Tratava-se de George Michael, que iniciou a sua carreira com o grupo Wham!, que abandonou em 1988, quando lançou "Faith", o disco mais vendido daquele ano. George se estabiliza como astro pop, era bonito e adorado pelas mulheres. Os boatos sobre a sua sexualidade também começam a pipocar na imprensa e não há afirmativa por parte do cantor.Talvez a saída de armário de George Michael tenha sido a mais traumática: em 1998 foi alvo de uma armadilha feita pela polícia no banheiro público de um parque em Beverly Hills, onde ele foi preso acusado de atentado ao pudor por tentar fazer sexo oral com um homem. Elton John e George Michael superaram o armário. Hoje Elton está casado de papel passado. Em seu último disco de estúdio, "Patience", George Michael fala abertamente sobre as suas relações homossexuais, porém, o cantor vive profundo ostracismo.

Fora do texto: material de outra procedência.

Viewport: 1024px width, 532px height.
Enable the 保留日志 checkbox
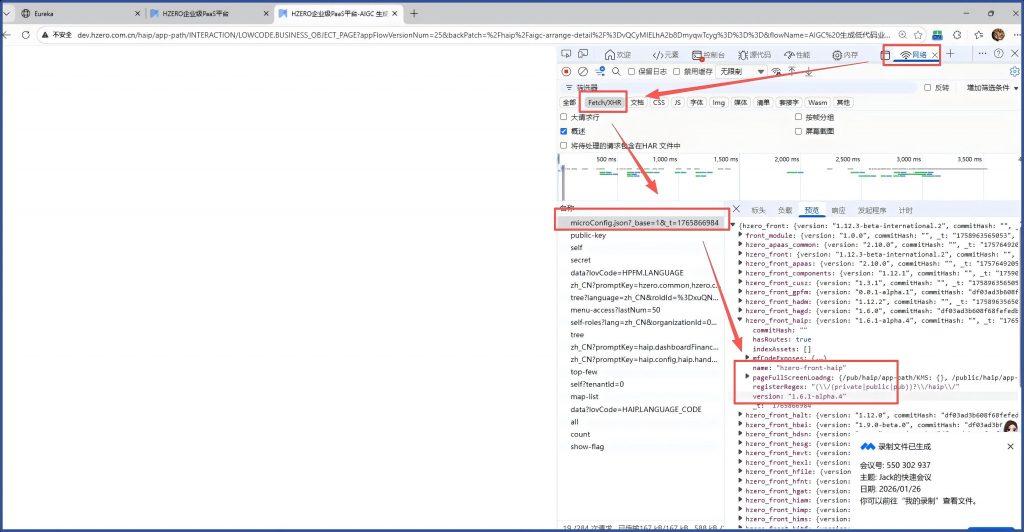[632, 71]
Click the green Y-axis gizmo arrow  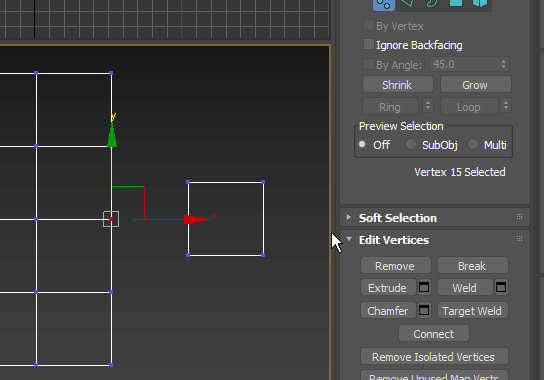click(x=112, y=135)
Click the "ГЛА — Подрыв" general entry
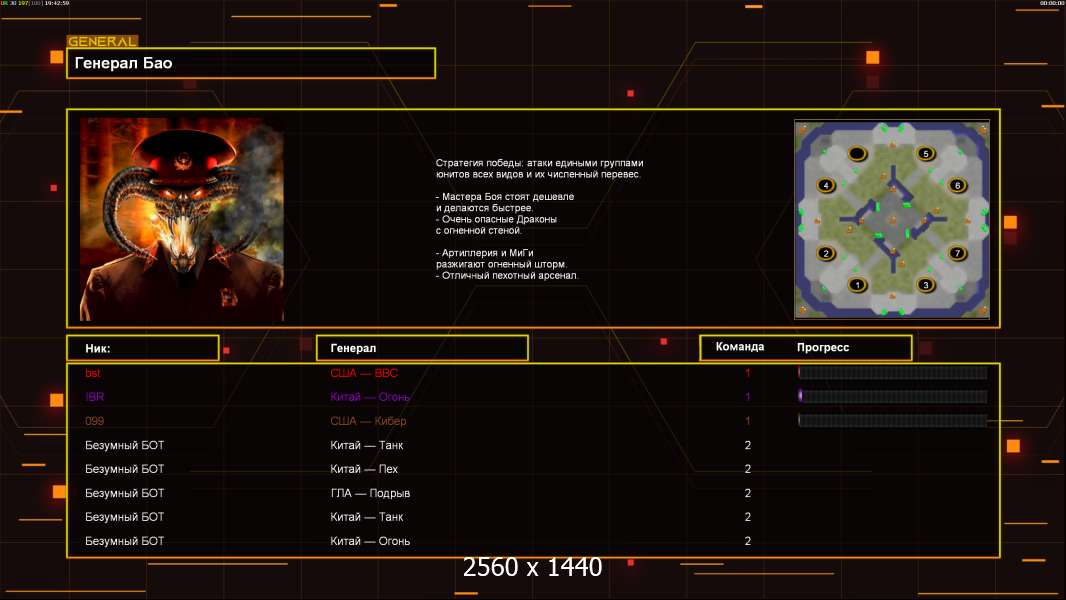 [x=370, y=493]

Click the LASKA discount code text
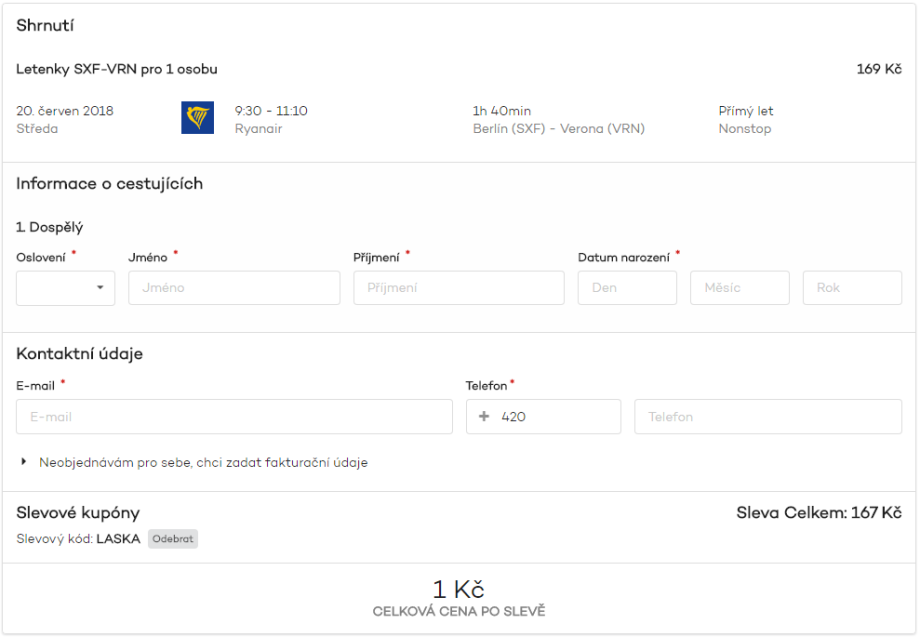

Será que agora Ricky Martin irá lançar um disco sobre os seus amores secretos?Apesar de Elton ser um dos artistas que mais vendeu da história da música, nunca mais recuperou o brilho de sua carreira alcançado entre as décadas de 70 e 80, apesar do Oscar pela canção do desenho "O Rei Leão", nos anos 90.George Michael nunca mais conseguiu se recuperar. Na época em que foi flagrado fazendo sexo oral em um banheiro público ele foi detonado pela mídia em geral. Hoje Michael está se tratando do vício em crack.Aqui falamos de três cantores de três geraçãoes de uma época em que os empresários obrigavam que permanecessem no armário.


O motivo era sempre o mesmo: cantor gay assumido vende menos e fica estigmatizado. Aí está, principalmente, Ricky Martin, pois, ele era o galanzinho do Menudo e depois virou o galã das celebridades. Quem não se lembra dos boatos sobre ele e Madonna?Saindo da música e olhando para o mundo das celebridades masculinas como um todo, quantos artistas não são alvo de comentários a respeito de sua homossexualidade? Atores que recusam papeis gays, jovens cantores que sempre anunciam namoradas que nunca são vistas e assim por diante.


E a pergunta é: vale a pena, por livre e espontânea vontade, sair do armário?